Copy every record below exactly as it appears.

___ STUDY MATERIAL ___

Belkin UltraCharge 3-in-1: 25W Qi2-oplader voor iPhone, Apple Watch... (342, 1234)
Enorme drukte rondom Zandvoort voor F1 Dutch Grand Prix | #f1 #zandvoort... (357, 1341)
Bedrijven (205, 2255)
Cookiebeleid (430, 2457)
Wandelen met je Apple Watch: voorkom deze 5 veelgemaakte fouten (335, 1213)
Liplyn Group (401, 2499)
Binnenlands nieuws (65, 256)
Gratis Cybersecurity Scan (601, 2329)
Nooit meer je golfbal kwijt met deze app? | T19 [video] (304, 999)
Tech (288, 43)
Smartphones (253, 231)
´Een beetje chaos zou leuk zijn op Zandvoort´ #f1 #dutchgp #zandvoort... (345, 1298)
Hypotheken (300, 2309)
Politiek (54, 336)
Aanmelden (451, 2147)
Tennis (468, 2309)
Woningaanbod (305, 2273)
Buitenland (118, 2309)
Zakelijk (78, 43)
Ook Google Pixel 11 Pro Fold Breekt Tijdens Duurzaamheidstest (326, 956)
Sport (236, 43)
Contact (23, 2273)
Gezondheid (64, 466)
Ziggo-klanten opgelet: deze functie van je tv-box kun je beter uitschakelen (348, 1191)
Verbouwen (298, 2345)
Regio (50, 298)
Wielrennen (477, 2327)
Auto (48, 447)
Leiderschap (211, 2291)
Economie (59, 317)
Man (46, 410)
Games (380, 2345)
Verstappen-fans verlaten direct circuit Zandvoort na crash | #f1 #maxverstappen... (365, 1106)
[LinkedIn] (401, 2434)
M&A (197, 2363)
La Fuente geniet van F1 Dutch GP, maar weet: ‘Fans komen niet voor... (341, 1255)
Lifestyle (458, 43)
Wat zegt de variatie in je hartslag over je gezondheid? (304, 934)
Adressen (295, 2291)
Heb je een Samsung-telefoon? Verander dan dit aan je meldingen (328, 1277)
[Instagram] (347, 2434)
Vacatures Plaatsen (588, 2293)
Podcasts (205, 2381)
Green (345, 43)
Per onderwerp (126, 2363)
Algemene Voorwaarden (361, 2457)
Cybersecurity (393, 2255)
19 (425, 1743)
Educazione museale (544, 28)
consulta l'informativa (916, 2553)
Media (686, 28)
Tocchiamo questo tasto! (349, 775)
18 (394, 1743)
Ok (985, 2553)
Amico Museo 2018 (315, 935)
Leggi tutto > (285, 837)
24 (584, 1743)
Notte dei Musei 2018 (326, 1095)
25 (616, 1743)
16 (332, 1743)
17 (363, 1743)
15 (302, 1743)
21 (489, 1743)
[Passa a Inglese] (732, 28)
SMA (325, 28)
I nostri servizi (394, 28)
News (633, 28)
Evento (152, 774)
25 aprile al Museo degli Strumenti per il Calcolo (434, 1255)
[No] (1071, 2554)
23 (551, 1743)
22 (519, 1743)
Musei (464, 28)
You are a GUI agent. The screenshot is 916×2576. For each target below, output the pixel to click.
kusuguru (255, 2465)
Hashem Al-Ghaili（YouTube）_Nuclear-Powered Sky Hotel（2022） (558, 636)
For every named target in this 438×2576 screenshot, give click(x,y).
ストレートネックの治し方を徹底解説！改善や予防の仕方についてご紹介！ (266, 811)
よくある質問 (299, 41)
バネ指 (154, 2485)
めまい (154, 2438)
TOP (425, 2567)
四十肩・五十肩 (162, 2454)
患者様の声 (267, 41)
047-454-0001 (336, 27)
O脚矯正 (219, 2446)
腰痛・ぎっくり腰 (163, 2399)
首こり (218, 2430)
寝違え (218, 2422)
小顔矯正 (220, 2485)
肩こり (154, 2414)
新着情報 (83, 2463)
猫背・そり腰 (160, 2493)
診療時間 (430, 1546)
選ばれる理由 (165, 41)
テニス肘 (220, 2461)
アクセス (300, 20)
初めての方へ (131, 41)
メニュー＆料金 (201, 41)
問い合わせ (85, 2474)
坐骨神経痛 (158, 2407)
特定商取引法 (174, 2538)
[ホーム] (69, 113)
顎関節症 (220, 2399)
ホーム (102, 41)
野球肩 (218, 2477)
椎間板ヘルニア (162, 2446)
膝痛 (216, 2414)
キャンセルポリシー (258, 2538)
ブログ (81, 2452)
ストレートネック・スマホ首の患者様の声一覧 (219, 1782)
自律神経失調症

___

* REPLY TO THE TASK
Belkin UltraCharge 3-in-1: 25W Qi2-oplader voor iPhone, Apple Watch... (342, 1234)
Enorme drukte rondom Zandvoort voor F1 Dutch Grand Prix | #f1 #zandvoort... (357, 1341)
Bedrijven (205, 2255)
Cookiebeleid (430, 2457)
Wandelen met je Apple Watch: voorkom deze 5 veelgemaakte fouten (335, 1213)
Liplyn Group (401, 2499)
Binnenlands nieuws (65, 256)
Gratis Cybersecurity Scan (601, 2329)
Nooit meer je golfbal kwijt met deze app? | T19 [video] (304, 999)
Tech (288, 43)
Smartphones (253, 231)
´Een beetje chaos zou leuk zijn op Zandvoort´ #f1 #dutchgp #zandvoort... (345, 1298)
Hypotheken (300, 2309)
Politiek (54, 336)
Aanmelden (451, 2147)
Tennis (468, 2309)
Woningaanbod (305, 2273)
Buitenland (118, 2309)
Zakelijk (78, 43)
Ook Google Pixel 11 Pro Fold Breekt Tijdens Duurzaamheidstest (326, 956)
Sport (236, 43)
Contact (23, 2273)
Gezondheid (64, 466)
Ziggo-klanten opgelet: deze functie van je tv-box kun je beter uitschakelen (348, 1191)
Verbouwen (298, 2345)
Regio (50, 298)
Wielrennen (477, 2327)
Auto (48, 447)
Leiderschap (211, 2291)
Economie (59, 317)
Man (46, 410)
Games (380, 2345)
Verstappen-fans verlaten direct circuit Zandvoort na crash | #f1 #maxverstappen... (365, 1106)
[LinkedIn] (401, 2434)
M&A (197, 2363)
La Fuente geniet van F1 Dutch GP, maar weet: ‘Fans komen niet voor... (341, 1255)
Lifestyle (458, 43)
Wat zegt de variatie in je hartslag over je gezondheid? (304, 934)
Adressen (295, 2291)
Heb je een Samsung-telefoon? Verander dan dit aan je meldingen (328, 1277)
[Instagram] (347, 2434)
Vacatures Plaatsen (588, 2293)
Podcasts (205, 2381)
Green (345, 43)
Per onderwerp (126, 2363)
Algemene Voorwaarden (361, 2457)
Cybersecurity (393, 2255)
19 (425, 1743)
Educazione museale (544, 28)
consulta l'informativa (916, 2553)
Media (686, 28)
Tocchiamo questo tasto! (349, 775)
18 (394, 1743)
Ok (985, 2553)
Amico Museo 2018 (315, 935)
Leggi tutto > (285, 837)
24 (584, 1743)
Notte dei Musei 2018 (326, 1095)
25 (616, 1743)
16 (332, 1743)
17 (363, 1743)
15 (302, 1743)
21 (489, 1743)
[Passa a Inglese] (732, 28)
SMA (325, 28)
I nostri servizi (394, 28)
News (633, 28)
Evento (152, 774)
25 aprile al Museo degli Strumenti per il Calcolo (434, 1255)
[No] (1071, 2554)
23 (551, 1743)
22 (519, 1743)
Musei (464, 28)
You are a GUI agent. The screenshot is 916×2576. For each target below, output the pixel to click.
kusuguru (255, 2465)
Hashem Al-Ghaili（YouTube）_Nuclear-Powered Sky Hotel（2022） (558, 636)
For every named target in this 438×2576 screenshot, give click(x,y).
ストレートネックの治し方を徹底解説！改善や予防の仕方についてご紹介！ (266, 811)
よくある質問 (299, 41)
バネ指 (154, 2485)
めまい (154, 2438)
TOP (425, 2567)
四十肩・五十肩 (162, 2454)
患者様の声 (267, 41)
047-454-0001 (336, 27)
O脚矯正 (219, 2446)
腰痛・ぎっくり腰 (163, 2399)
首こり (218, 2430)
寝違え (218, 2422)
小顔矯正 (220, 2485)
肩こり (154, 2414)
新着情報 (83, 2463)
猫背・そり腰 (160, 2493)
診療時間 (430, 1546)
選ばれる理由 (165, 41)
テニス肘 (220, 2461)
アクセス (300, 20)
初めての方へ (131, 41)
メニュー＆料金 (201, 41)
問い合わせ (85, 2474)
坐骨神経痛 (158, 2407)
特定商取引法 (174, 2538)
[ホーム] (69, 113)
顎関節症 (220, 2399)
ホーム (102, 41)
野球肩 (218, 2477)
椎間板ヘルニア (162, 2446)
膝痛 (216, 2414)
キャンセルポリシー (258, 2538)
ブログ (81, 2452)
ストレートネック・スマホ首の患者様の声一覧 (219, 1782)
自律神経失調症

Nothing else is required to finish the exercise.